Management of Elevated Hemoglobin and Hematocrit
Immediate phlebotomy to reduce hematocrit below 45% is the cornerstone of management, combined with low-dose aspirin (81-100 mg daily) for all patients, with cytoreductive therapy added based on thrombotic risk stratification rather than hematocrit level alone. 1
Initial Diagnostic Workup
Before initiating treatment, confirm the diagnosis and etiology:
- Measure serum erythropoietin (EPO) levels - Low EPO suggests polycythemia vera (PV), while elevated EPO indicates secondary polycythemia 2, 3
- Test for JAK2 V617F mutation - Present in >95% of PV cases and confirms the diagnosis 2, 4
- Assess for secondary causes - Hypoxia, sleep apnea, renal disease, testosterone use, smoking 2
Universal Baseline Therapy for Polycythemia Vera
All patients with confirmed PV require:
Phlebotomy
- Target hematocrit strictly <45% - This target significantly reduces thrombotic events compared to higher targets 1, 5
- Perform phlebotomy every 2-3 days initially (removing 250-500 mL per session) until target achieved 6
- Maintain this target indefinitely through periodic phlebotomy 1
Antiplatelet Therapy
- Low-dose aspirin 81-100 mg daily for all patients without contraindications 1
- Aspirin significantly reduces cardiovascular events in PV 1
- Exception: Withhold aspirin if platelet count >1,000-1,500 × 10⁹/L due to paradoxical bleeding risk from acquired von Willebrand disease 1
Risk Stratification for Cytoreductive Therapy
High-Risk Patients (Require Cytoreduction)

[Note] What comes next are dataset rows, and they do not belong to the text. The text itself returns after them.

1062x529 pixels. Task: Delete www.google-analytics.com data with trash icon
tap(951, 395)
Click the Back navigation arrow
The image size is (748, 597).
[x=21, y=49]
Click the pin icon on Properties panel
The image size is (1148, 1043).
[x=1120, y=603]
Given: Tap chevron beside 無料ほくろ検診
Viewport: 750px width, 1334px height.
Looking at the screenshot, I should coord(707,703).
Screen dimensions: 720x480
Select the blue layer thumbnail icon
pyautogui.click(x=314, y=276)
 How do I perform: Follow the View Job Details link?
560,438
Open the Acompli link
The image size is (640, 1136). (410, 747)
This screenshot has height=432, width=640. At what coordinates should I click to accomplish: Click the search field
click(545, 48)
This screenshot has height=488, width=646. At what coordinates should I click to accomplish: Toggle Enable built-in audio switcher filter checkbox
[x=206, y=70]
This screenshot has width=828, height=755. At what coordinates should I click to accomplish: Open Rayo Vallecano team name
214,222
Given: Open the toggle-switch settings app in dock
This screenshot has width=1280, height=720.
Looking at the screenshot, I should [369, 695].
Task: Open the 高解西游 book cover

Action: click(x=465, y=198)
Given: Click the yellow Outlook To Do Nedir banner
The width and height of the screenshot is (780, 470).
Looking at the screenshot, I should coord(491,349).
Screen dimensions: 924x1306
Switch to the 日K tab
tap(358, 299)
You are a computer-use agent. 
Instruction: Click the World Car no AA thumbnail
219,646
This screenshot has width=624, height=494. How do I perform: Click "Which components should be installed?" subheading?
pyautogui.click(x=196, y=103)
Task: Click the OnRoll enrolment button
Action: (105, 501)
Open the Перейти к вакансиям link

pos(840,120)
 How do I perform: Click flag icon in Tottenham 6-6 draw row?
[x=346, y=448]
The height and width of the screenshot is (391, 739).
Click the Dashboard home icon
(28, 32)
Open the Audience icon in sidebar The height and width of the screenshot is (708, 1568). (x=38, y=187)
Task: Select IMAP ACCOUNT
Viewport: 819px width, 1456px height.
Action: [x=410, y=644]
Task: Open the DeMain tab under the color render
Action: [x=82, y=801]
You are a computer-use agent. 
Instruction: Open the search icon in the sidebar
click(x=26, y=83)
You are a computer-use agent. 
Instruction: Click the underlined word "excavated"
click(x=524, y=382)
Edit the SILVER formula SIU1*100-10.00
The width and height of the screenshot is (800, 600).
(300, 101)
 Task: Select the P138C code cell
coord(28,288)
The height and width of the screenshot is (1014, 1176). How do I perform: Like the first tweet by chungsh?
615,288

Defined as age >60 years and/or prior thrombosis history 1:
- First-line: Hydroxyurea starting 500 mg twice daily, titrated to at least 2 g/day for patients >40 years old 1
- Alternative: Interferon-α (including pegylated formulations) preferred for younger patients (<40 years) and women of childbearing potential 1
- Second-line: Ruxolitinib for hydroxyurea resistance/intolerance (defined as need for phlebotomy after 3 months of ≥2 g/day hydroxyurea, uncontrolled myeloproliferation, cytopenia, or unacceptable toxicity) 1, 5
Low-Risk Patients
Defined as age ≤60 years with no thrombosis history 1:
- Manage with phlebotomy and aspirin alone 1
- Do not initiate cytoreductive therapy based solely on elevated platelet counts - moderate thrombocytosis (<1,000 × 10⁹/L) is NOT an independent indication for cytoreduction 1
Critical Pitfalls to Avoid
Hematocrit Management
- Never target hematocrit >45% - The CYTO-PV trial definitively established the superiority of <45% target 1
- Elevated hematocrit increases thrombotic risk through multiple mechanisms including increased blood viscosity, enhanced platelet-leukocyte interactions, and activation of coagulation proteins 6
Platelet Count Considerations
- Extreme thrombocytosis (>1,000-1,500 × 10⁹/L) paradoxically increases bleeding risk rather than thrombotic risk due to acquired von Willebrand disease 1
- In this scenario, prioritize cytoreduction to normalize counts rather than aggressive antiplatelet therapy 1
- Moderate thrombocytosis alone does not correlate with increased thrombotic risk 6
Transfusion Contraindications
- Blood transfusions are generally contraindicated in PV as they further increase red cell mass and exacerbate hyperviscosity 7
- Transfusions should only be considered in exceptional circumstances such as perioperative blood loss, secondary bone marrow failure, or transformation to myelofibrosis with cytopenias 7
- If transfusion is absolutely necessary, use leukoreduced products in small volumes with therapeutic phlebotomy before transfusion if possible 7
Monitoring and Follow-up
- Monitor hematocrit every 2-4 weeks until stable at target <45%, then every 3 months 1, 5
- Assess complete blood count including platelets and white blood cells 4
- Monitor for thrombotic and hemorrhagic complications 6
- Ruxolitinib achieves hematocrit control in 88-89% of patients by 3-6 months with low thrombotic risk 5
Special Considerations
The relationship between thrombosis and elevated hematocrit involves complex mechanisms beyond simple viscosity, including endothelial displacement of platelets at low shear rates, platelet-leukocyte aggregation at high shear rates, and activation of coagulation proteins with reduced anticoagulant levels 6. While phlebotomy substantially reduces thrombotic risk, it does not abolish it completely, highlighting the multifactorial nature of thrombosis in PV 6.